**Exercise requirements**
Give back exactly the lines of the material below that start at the line containing "Encapsulants (588, 2134)" and end at the line containing "Upcoming Events (491, 2118)", and no others.

**Data extracts**
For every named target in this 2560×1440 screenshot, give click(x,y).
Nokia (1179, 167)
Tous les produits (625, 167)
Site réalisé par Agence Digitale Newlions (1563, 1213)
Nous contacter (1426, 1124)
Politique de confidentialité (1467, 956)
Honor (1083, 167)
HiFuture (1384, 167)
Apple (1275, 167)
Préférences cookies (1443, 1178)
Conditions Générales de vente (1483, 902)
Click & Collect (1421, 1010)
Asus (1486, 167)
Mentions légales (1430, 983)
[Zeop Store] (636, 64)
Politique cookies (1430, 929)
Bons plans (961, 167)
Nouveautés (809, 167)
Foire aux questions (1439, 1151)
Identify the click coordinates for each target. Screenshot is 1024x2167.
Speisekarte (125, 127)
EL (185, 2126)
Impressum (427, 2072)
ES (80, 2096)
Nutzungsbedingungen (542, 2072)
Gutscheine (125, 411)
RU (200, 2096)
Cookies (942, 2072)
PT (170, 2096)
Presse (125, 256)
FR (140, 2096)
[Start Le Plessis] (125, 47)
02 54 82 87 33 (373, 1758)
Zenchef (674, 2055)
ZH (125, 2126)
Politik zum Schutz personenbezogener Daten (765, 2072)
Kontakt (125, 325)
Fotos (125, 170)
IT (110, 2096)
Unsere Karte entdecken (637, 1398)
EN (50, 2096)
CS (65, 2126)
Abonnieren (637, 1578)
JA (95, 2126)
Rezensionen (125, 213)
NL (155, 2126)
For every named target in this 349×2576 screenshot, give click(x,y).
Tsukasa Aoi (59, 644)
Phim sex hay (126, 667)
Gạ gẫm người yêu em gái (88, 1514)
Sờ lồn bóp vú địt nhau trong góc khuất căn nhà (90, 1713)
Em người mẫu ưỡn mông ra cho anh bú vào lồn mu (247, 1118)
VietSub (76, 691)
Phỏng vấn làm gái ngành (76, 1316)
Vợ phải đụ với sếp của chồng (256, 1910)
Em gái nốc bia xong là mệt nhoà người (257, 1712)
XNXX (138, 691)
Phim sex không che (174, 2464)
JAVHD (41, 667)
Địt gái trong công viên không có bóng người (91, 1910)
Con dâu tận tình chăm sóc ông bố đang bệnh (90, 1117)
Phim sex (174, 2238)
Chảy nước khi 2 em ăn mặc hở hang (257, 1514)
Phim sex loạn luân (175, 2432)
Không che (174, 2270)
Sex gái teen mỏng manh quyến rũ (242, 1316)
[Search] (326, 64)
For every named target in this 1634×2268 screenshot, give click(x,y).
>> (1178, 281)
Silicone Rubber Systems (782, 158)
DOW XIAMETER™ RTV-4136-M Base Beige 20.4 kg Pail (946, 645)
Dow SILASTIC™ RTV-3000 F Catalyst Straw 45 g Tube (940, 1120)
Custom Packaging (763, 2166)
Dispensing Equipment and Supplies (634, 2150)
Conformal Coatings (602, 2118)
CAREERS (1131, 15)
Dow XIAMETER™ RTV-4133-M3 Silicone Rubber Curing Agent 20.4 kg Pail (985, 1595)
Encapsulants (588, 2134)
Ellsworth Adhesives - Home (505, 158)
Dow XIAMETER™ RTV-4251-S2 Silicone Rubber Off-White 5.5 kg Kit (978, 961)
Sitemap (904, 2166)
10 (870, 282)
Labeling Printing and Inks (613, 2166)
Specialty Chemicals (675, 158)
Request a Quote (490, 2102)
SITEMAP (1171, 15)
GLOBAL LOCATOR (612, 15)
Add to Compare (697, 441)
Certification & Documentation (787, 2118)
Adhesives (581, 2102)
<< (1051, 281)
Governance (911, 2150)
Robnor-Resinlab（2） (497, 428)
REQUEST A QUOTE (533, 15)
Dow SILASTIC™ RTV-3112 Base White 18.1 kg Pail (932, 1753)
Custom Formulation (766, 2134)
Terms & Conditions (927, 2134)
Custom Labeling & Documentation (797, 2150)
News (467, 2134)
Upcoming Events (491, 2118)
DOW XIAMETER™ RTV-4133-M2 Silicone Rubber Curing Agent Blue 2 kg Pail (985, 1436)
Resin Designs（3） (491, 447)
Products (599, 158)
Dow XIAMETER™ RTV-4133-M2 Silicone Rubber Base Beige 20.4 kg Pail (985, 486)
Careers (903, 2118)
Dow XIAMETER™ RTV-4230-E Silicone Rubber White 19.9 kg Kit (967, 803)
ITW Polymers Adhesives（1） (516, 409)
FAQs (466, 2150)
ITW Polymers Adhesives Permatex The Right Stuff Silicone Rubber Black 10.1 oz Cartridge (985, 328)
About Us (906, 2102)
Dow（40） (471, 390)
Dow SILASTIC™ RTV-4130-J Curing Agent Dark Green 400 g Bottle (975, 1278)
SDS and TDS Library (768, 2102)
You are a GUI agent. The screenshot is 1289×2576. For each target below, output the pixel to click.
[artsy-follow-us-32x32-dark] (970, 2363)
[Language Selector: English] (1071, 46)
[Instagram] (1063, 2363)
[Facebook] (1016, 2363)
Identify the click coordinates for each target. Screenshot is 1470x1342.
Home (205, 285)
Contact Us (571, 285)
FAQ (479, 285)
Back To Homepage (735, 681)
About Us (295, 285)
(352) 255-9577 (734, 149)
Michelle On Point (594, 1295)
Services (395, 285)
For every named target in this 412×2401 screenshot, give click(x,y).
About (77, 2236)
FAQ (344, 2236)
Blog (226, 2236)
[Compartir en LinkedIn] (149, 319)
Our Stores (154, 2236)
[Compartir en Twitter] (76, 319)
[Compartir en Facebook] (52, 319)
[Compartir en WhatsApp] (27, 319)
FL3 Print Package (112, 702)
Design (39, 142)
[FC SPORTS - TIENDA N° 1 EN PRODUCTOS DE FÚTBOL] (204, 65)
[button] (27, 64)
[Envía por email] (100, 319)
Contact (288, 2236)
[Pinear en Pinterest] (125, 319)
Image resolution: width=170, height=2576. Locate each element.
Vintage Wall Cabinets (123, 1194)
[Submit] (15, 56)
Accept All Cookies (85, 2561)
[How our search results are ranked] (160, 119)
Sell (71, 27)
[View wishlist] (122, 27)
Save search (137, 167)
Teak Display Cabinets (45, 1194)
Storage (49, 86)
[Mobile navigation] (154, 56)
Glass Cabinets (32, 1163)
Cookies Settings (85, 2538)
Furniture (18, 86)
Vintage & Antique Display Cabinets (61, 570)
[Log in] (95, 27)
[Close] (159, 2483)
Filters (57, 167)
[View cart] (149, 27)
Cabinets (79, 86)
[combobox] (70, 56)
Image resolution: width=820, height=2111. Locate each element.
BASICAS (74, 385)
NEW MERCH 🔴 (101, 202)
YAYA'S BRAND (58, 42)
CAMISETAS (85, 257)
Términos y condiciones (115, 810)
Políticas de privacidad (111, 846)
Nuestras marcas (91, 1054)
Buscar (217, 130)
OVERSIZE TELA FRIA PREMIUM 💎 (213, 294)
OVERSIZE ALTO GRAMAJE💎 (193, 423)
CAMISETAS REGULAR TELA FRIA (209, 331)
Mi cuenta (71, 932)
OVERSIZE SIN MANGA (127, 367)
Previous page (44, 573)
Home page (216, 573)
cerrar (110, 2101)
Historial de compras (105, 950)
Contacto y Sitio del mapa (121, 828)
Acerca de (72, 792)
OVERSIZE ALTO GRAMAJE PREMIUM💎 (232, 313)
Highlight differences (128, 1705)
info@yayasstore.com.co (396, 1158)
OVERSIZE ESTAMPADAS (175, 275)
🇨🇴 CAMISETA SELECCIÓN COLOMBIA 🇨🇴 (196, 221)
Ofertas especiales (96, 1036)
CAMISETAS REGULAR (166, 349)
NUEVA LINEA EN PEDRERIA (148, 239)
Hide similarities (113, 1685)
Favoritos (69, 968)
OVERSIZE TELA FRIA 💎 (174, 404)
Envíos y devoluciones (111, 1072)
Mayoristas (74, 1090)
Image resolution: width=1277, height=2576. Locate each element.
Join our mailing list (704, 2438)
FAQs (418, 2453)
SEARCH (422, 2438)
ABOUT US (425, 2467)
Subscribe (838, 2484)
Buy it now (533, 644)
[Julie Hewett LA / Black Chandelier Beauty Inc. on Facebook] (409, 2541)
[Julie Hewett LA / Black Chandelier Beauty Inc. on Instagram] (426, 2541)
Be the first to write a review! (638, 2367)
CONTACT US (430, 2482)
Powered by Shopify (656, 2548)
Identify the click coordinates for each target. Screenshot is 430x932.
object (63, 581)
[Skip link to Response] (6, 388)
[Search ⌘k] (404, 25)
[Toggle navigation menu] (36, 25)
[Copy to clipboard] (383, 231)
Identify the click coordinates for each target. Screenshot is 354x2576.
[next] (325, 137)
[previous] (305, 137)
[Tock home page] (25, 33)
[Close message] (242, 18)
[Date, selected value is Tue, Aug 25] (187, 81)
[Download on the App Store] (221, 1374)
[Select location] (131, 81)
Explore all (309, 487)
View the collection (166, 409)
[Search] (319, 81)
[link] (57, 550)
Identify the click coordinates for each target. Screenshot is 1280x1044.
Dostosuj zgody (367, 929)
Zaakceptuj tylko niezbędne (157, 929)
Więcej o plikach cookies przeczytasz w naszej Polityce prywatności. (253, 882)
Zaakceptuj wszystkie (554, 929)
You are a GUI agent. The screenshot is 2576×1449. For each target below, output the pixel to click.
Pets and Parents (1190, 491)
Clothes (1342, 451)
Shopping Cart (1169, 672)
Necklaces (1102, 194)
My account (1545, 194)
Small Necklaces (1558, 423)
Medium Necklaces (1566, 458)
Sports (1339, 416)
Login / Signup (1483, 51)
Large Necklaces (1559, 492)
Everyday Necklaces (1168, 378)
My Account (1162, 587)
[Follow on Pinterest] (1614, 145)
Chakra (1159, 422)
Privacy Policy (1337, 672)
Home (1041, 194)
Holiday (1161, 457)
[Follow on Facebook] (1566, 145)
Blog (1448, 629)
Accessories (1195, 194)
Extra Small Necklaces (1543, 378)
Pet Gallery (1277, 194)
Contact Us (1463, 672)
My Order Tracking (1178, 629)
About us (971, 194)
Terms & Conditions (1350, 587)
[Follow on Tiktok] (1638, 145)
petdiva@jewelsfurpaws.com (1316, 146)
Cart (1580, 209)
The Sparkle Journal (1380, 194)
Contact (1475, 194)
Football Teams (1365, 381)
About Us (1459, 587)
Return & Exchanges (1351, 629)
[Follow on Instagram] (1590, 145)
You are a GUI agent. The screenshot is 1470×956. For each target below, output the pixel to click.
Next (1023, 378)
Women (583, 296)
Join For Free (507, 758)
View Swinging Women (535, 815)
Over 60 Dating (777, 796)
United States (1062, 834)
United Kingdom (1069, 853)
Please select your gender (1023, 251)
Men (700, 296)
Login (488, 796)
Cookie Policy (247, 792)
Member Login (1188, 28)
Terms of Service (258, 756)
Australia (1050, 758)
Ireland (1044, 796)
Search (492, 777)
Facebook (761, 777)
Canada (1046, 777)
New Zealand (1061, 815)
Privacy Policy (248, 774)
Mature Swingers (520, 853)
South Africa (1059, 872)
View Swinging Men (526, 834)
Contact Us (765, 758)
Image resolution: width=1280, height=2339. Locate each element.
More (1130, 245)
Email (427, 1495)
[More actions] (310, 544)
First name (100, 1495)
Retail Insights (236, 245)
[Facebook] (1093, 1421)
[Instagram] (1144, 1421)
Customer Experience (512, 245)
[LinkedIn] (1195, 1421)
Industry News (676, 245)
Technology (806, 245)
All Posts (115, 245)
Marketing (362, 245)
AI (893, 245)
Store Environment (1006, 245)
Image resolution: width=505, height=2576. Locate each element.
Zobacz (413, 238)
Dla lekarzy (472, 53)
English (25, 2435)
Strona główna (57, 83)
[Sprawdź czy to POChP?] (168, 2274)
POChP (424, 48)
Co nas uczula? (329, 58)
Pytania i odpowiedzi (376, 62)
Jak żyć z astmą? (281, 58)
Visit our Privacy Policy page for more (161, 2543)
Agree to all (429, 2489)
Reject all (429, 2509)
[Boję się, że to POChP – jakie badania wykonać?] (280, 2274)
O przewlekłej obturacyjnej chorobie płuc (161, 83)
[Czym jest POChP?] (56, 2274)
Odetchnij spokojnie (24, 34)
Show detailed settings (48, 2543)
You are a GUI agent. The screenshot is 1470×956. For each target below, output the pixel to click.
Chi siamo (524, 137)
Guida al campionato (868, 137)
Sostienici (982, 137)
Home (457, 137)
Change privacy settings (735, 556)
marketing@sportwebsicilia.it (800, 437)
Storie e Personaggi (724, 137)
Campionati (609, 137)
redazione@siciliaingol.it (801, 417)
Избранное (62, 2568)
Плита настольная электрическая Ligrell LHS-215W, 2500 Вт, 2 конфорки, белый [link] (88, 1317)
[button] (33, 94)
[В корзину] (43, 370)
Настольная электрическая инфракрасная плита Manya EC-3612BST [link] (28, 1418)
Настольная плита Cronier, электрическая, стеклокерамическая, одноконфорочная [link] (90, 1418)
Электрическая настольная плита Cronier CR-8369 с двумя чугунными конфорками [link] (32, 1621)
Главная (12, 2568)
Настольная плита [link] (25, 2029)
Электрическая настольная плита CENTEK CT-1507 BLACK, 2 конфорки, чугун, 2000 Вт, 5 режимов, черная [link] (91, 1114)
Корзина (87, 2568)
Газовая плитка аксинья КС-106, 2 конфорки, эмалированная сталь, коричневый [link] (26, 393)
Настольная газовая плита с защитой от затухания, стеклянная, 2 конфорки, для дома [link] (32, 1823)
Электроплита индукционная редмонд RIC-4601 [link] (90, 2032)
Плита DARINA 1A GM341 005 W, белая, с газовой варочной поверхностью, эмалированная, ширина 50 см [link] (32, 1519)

**Solution for this problem**
Encapsulants (588, 2134)
Ellsworth Adhesives - Home (505, 158)
Dow XIAMETER™ RTV-4251-S2 Silicone Rubber Off-White 5.5 kg Kit (978, 961)
Sitemap (904, 2166)
10 (870, 282)
Labeling Printing and Inks (613, 2166)
Specialty Chemicals (675, 158)
Request a Quote (490, 2102)
SITEMAP (1171, 15)
GLOBAL LOCATOR (612, 15)
Add to Compare (697, 441)
Certification & Documentation (787, 2118)
Adhesives (581, 2102)
<< (1051, 281)
Governance (911, 2150)
Robnor-Resinlab（2） (497, 428)
REQUEST A QUOTE (533, 15)
Dow SILASTIC™ RTV-3112 Base White 18.1 kg Pail (932, 1753)
Custom Formulation (766, 2134)
Terms & Conditions (927, 2134)
Custom Labeling & Documentation (797, 2150)
News (467, 2134)
Upcoming Events (491, 2118)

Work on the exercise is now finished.